• No results found

De kolonisatie van Australië

7. Locaties van Threlkeld’s eerste en tweede missie aan Lake Macquarie in New South Wales

2.2 Rosendo Salvado

Toen Rosendo Salvado (1814-1900) voor het eerst voet aan wal zette in de Swan River

Colony, op 8 januari 1846, leken de omstandigheden niet in zijn voordeel te zijn.125 Ten eerste was hij geen Engelsman, maar een Spanjaard en ten tweede was hij een katholiek in een verder overwegend protestantse kolonie. Hij was naar Australië gekomen met de wens om een missie te starten voor de Aborigines, met het doel hen te bekeren tot het christendom en hen te beschaven naar de Europese standaard.126

Salvado werd geboren in Tuy (Galicië, Spanje) op 1 maart 1814. Toen hij vijftien was betrad hij het Benedictijnse klooster van St. Martin in Compostela, waar hij zich al snel onderscheidde vanwege zijn muzikale talent. Na een aantal jaren van studie in de kunsten en filosofie werd zijn kloostercarrière tijdelijk geblokkeerd: tijdens de Spaanse revolutie van 1835 werden kloosters gesloten.127 In 1838 wist hij voor zichzelf een uitweg te vinden uit deze impasse door Spanje te verlaten en lid te worden van de Benedictijnse gemeenschap in Cava, in de buurt van Napels, waar hij zijn kerkelijke studies afmaakte en tot priester werd gewijd.128

Het was hier, in Cava, dat Rosendo het besluit nam om missionaris te worden. Hij, en zijn Spaanse metgezel en mede-Benedictijn Joseph Serra, hadden al langer de bedoeling om zich toe te wijden aan de buitenlandse missies. Salvado schreef:

‘On 11 July 1844 we had just come back from our usual stroll in the woods near the monastery, and were talking, as we often did, about the foreign missions, especially those among the most primitive peoples. Then my companion, a young man, and lofty of mind as he was small of stature, exclaimed: “There is something really magnificent about these missions, and I feel deeply attracted to them – there is nothing finer a man may do – but on the other hand…” Here I fancied that he was balking at the prospect of the inevitable hardships, and so I broke in and asked him if he would be prepared to go if I went with him. “If you can face it, I can too”, he replied, “as long as we go together.” This was all I needed to hear, and with a heart full of joy, I told him of my plans and a few preliminary steps I had taken.’129

125 In 1829 werd de Swan River Colony gesticht in het westen van Australië. In 1832 werd de naam van de

kolonie veranderd in Western Australia. De naam Swan River Colony werd echter tot lang daarna gebruikt.
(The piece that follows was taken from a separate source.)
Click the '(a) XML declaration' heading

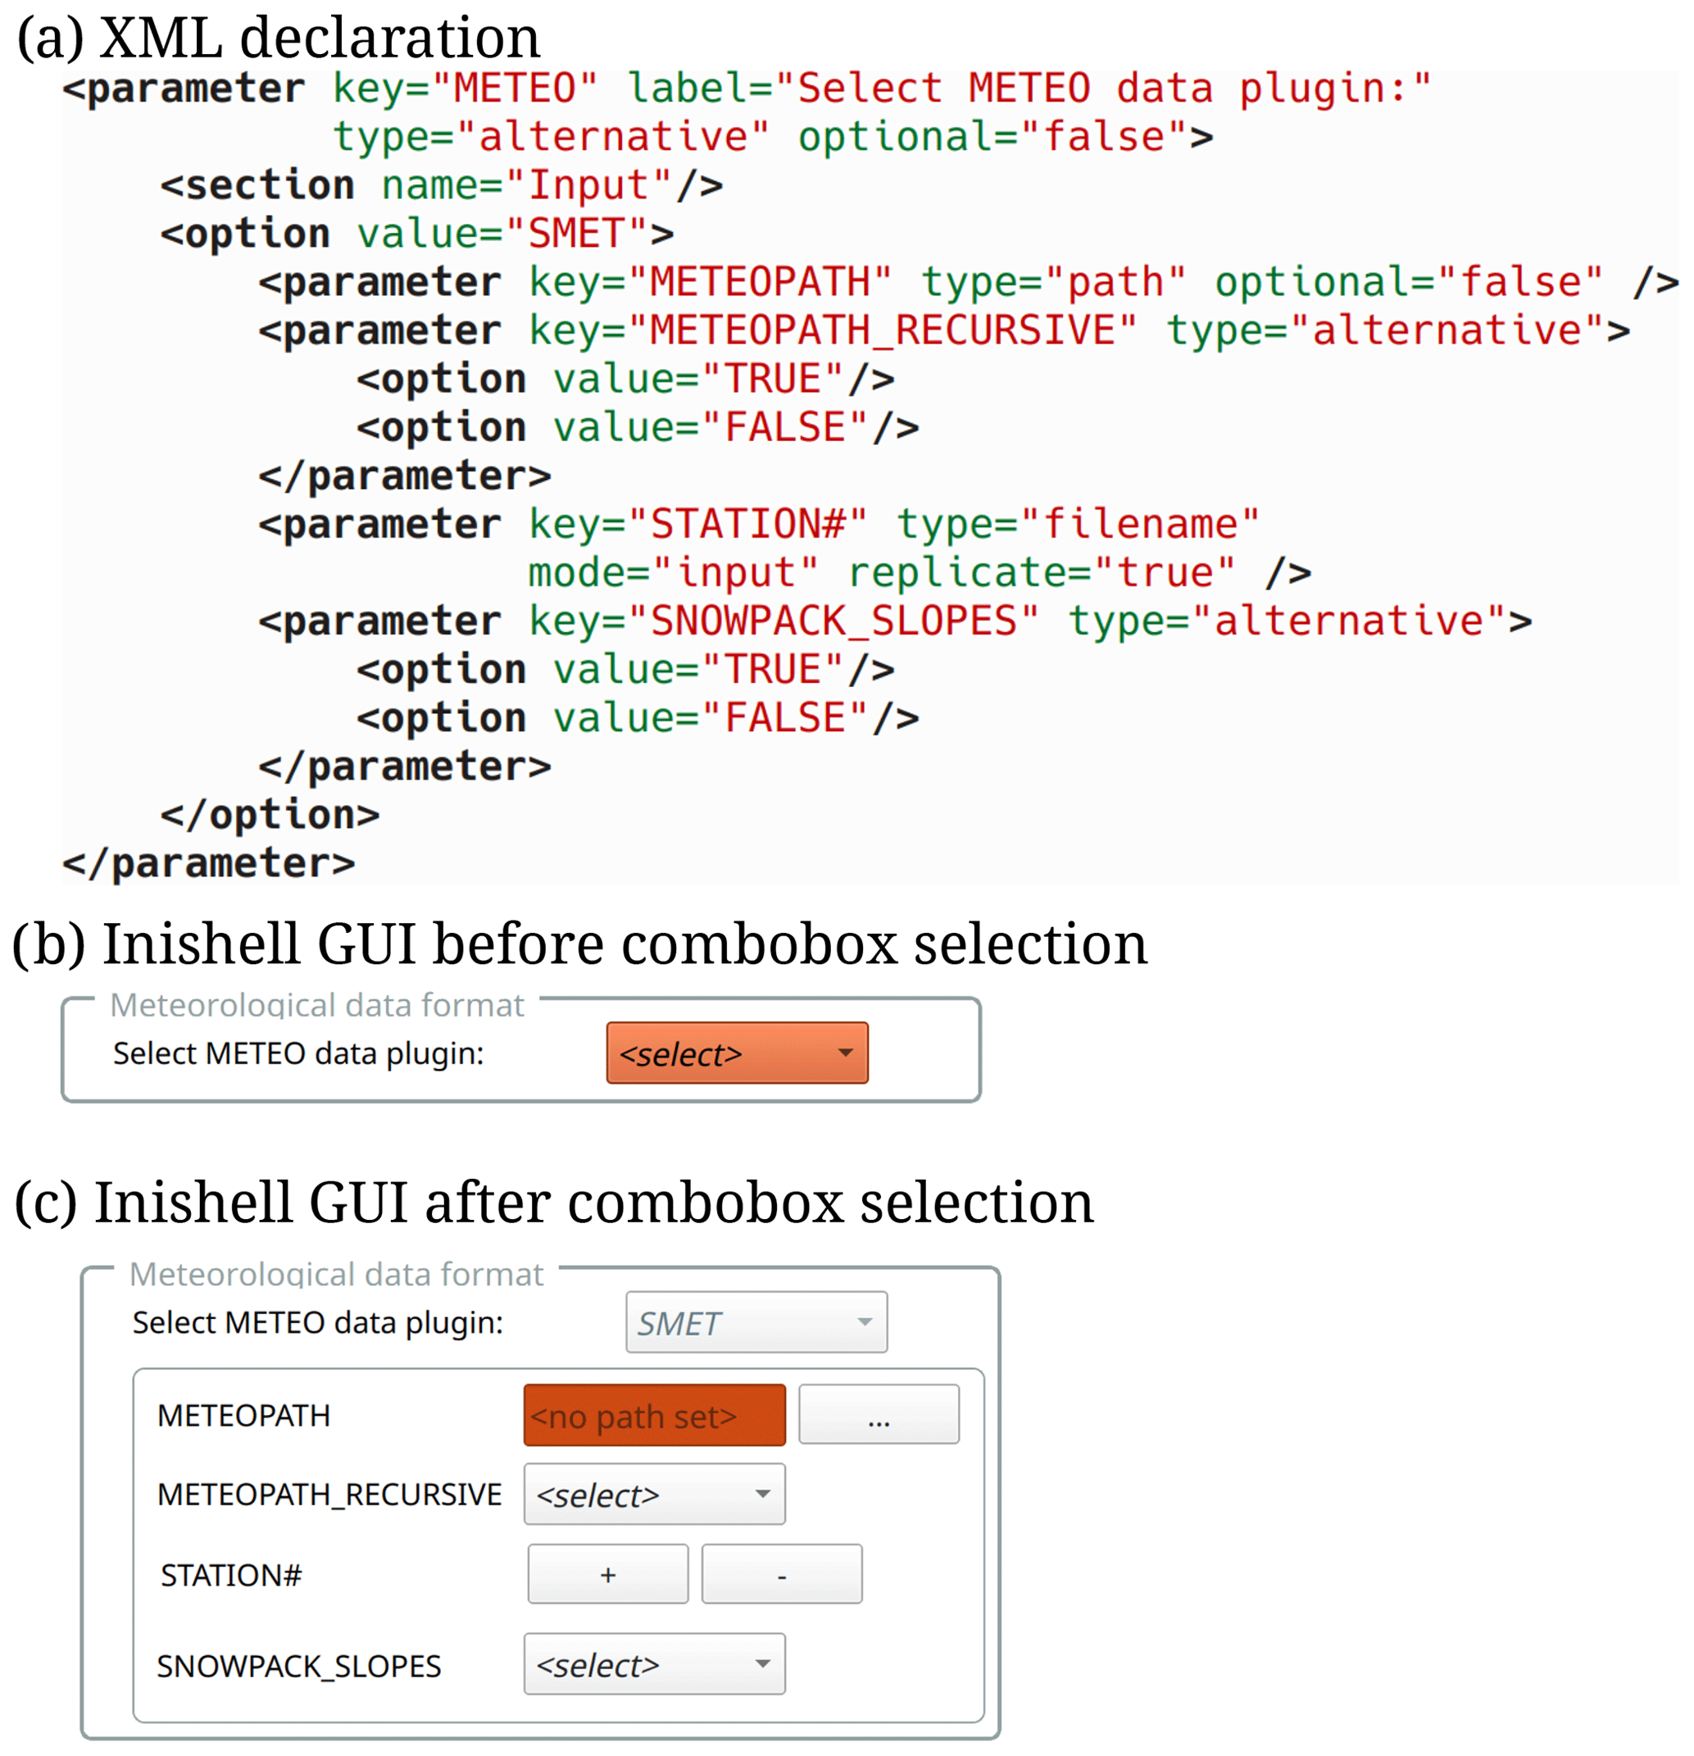tap(278, 38)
126 E.J. Stormon, The Salvado Memoirs; Historical Memoirs of Australia and Particularly of the Benedictine

Mission of New Norcia and of the Habits and Customs of the Australian Natives by Dom Rosendo Salvado, O.S.B. (University of Western Australia Press 1977) 18, 70-71, 86.

127 Stormon, The Salvado Memoirs, x-xi; Harris, One Blood, 281. 128 Stormon, The Salvado Memoirs, xi.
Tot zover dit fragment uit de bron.